The additional discovery that NF2 loss leads to mTORC1 activation independent of the AKT pathway offers an avenue for targeted inhibition of this pathway (23). Preclinical studies using everolimus as well as a combination of kinase inhibitors and rapamycin show increased sensitivity in cell lines with NF2 loss compared to NF2 wild-type (23,24). The Phase II Southwest Oncology Group (SWOG) study of everolimus as a single-agent, second-line chemotherapy failed to meet its primary endpoint of 4 month PFS, but the patients enrolled were unselected for NF2 loss (25).
A comparative genome hybridization study of MPM cell lines recently led to the discovery of recurrent mutations in the Large tumor suppressor 2 (LATS2) gene at chromosome 13q12. The incidence of LATS2 mutations in tumor samples was lower than that found in cell lines—7 mutations in 20 cell lines versus 3 mutations in 25 tumor samples—though additional groups have reported LATS2 mutations in MPM tumors (1,26). The LATS2 protein is a serine threonine kinase that phosphorylates Yes-associated protein (YAP) and is a member of the Hippo signaling pathway. The Hippo pathway controls organ-growth during embryogenesis, and alterations of the pathway have been implicated in tumorigenesis by impairing contact inhibition of cell growth. YAP is the main downstream mediator of the Hippo pathway, functioning as a transcription factor which is active and nuclear-localized in its dephosphorylated state. YAP overexpression in the nucleus has been noted previously in MPM as well as hepatocellular carcinoma, lung cancer, and colon cancer. Phosphorylation of YAP by LATS2 inactivates the transcription factor and sequesters YAP in the cytoplasm (27,28). Interestingly, NF2 loss has also been associated with increased nuclear expression of YAP. Also, NF2 cDNA transfection in NF2-deficient MPM cell lines results in increased YAP phosphorylation (29). However the MPM cell line Y-Meso-14 harbors both NF2 and LATS2 inactivating mutations, and transfection with plasmid encoding LATS2 but not NF2 is sufficient to restore YAP phosphorylation, suggesting NF2 acts upstream of LATS2 (26).
Disease-specific mutations in cancer offer the potential for rational targeted therapeutics. Previous discoveries in MPM genetics such as the frequent homozygous deletion of P16/CDKN2A at 9p21 have been correlated with patient outcome (30). New findings such as BAP1 germline mutations may identify groups at greater risk for MPM who might benefit from increased surveillance and early intervention. The identification of pathways altered in MPM such as the PI3K-AKT-mTORC1 and the Hippo pathway may lead to targeted therapies that could be more effective than current therapies.
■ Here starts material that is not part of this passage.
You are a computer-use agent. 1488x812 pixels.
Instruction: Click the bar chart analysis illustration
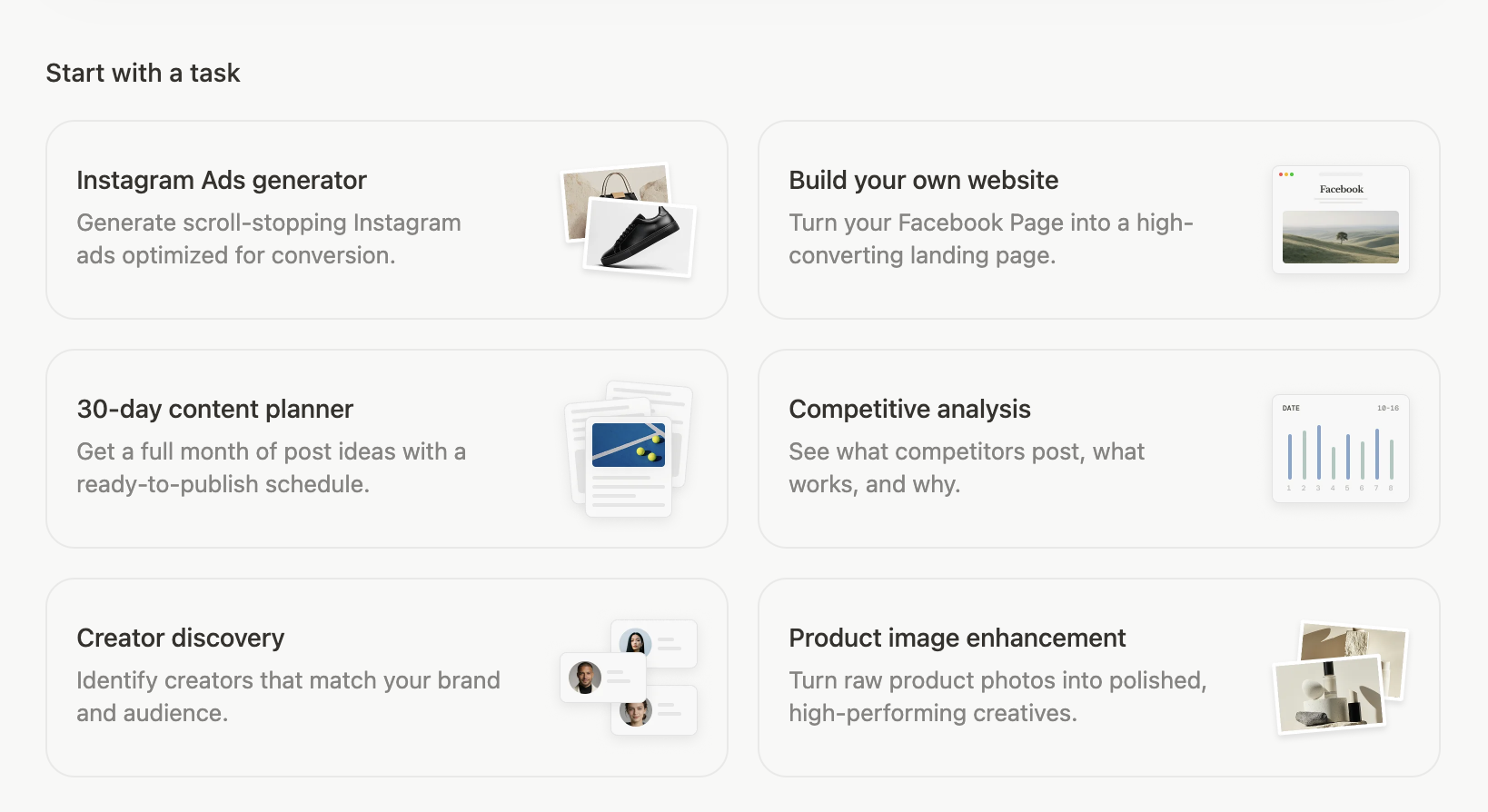1340,449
A Phase I trial of the PI3K-AKT-mTORC1 inhibitor GDC-0980 has shown activity in patients with MPM and may represent an example of this sort of therapy (31). Further advances in our understanding of the molecular biology of MPM are likely to emerge in the near future as more cases will be subjected to next-generation sequencing of whole exomes, whole transcriptomes, and whole genomes.
Disclosure: The authors declare no conflict of interest.